The LightGBM blackbox model achieved high AUROC and AUPRC in the retrospective hold-out set. The parsimonious logistic regression model achieved comparable performance. In retrospective validation, the model achieved high average precision (88.6%) and discrimination (95.1%). Prospective validation yielded an AUROC of 90.8% and an AUC of 86.8%, similar to retrospective performance. Using the green threshold, the real-time model had a positive predictive value of 93.3% and 67.8% sensitivity, successfully identifying a significant portion of low-risk patients for safe discharge. The model's performance showed that patients identified as low-risk had a high probability of favorable outcomes, while the higher-risk categories also showed improved prediction of favorable outcomes compared to the retrospective hold-out set.
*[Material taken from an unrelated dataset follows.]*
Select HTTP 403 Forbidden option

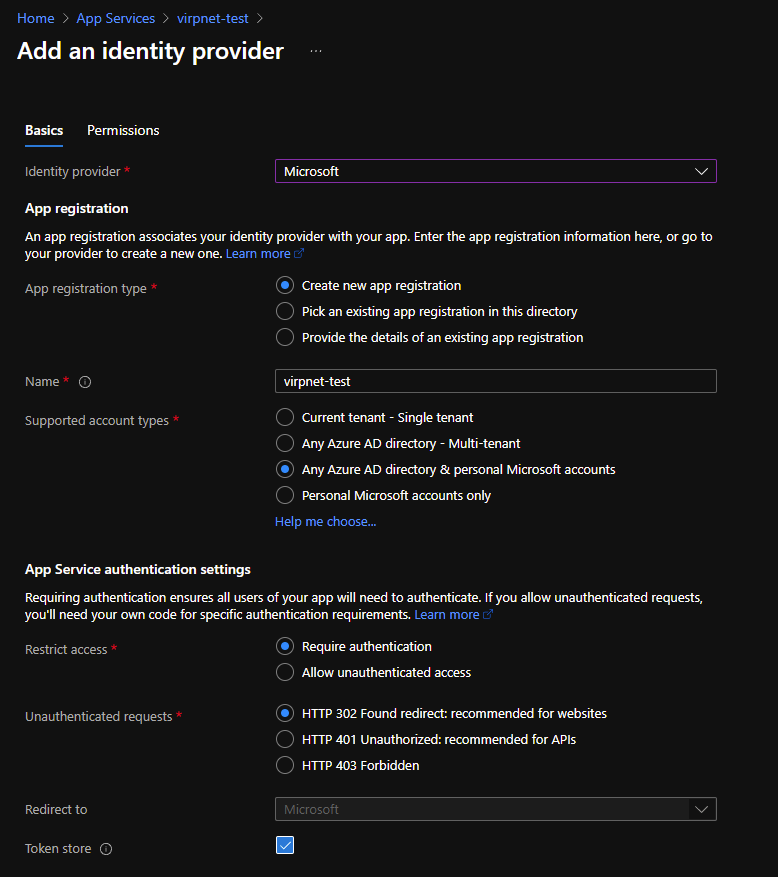285,765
Analysis of the timing of the first 'green' prediction for patients discharged alive showed that the majority never received ICU care, and those who did had a longer stay before the first green prediction but similar remaining length of stay after. Post-implementation monitoring of EHR usage indicated that clinicians adopted the model scores into their clinical workflow.

The study successfully developed and implemented a real-time prediction model for favorable outcomes in hospitalized COVID-19 patients. This approach contrasts with most existing models that predict adverse events. The model's high accuracy and seamless integration into the EHR improved clinical decision-making by enabling timely identification of patients suitable for discharge or transitioning to lower levels of care. The model's explanation feature facilitated trust and understanding among clinicians. The results emphasize the importance of prospective validation in a dynamically evolving clinical context, as observed during the shift from retrospective to prospective evaluation. While limitations related to data access in real-time exist, the use of a parsimonious model effectively mitigates these issues. Despite limitations in variable representation, the selected variables aligned with established prognostic indicators, highlighting the model’s clinical relevance. Future research will involve a randomized controlled trial to assess the model’s impact on clinically important outcomes, such as length of stay.
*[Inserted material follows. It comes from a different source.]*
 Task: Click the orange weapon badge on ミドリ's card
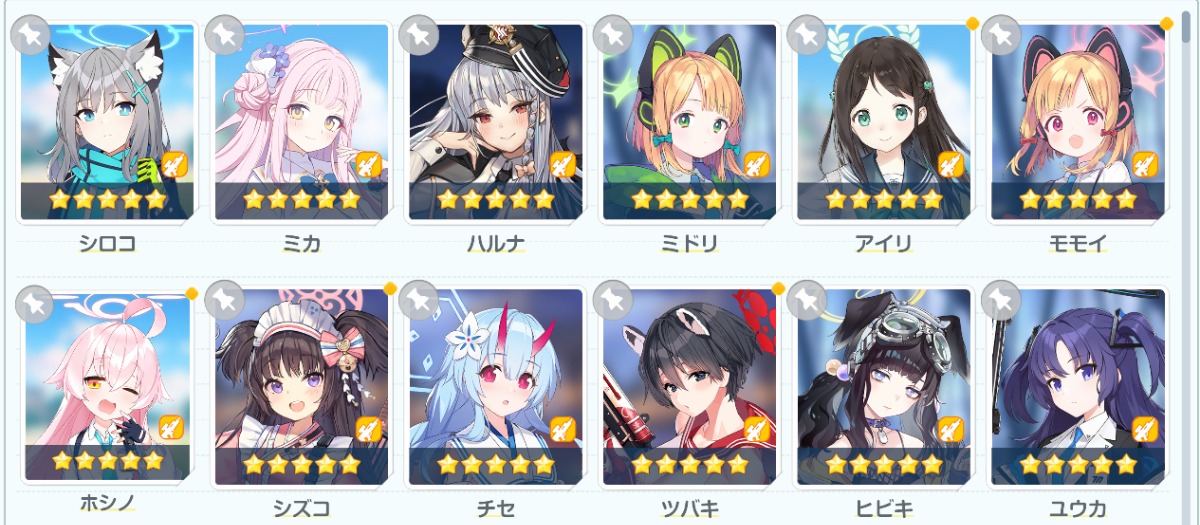pyautogui.click(x=757, y=163)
This study demonstrates the successful development, validation, and implementation of a real-time prediction model for favorable outcomes in hospitalized COVID-19 patients. The model's high accuracy, interpretability, and seamless integration into the EHR resulted in improved clinical decision-making and efficient resource allocation. Future work will focus on a randomized controlled trial and broader dissemination of the model to other healthcare institutions.

The study is limited by the potential for data bias stemming from the retrospective and prospective nature of the study, and potential for changes in clinical practices over time. The real-time data access limitations in the EHR constrained model complexity; some potentially useful data (e.g., complete comorbidity information) were unavailable for real-time prediction. While the model accurately predicts favorable outcomes, it cannot discriminate between reasons for oxygen therapy (e.g., chronic vs. acute respiratory failure).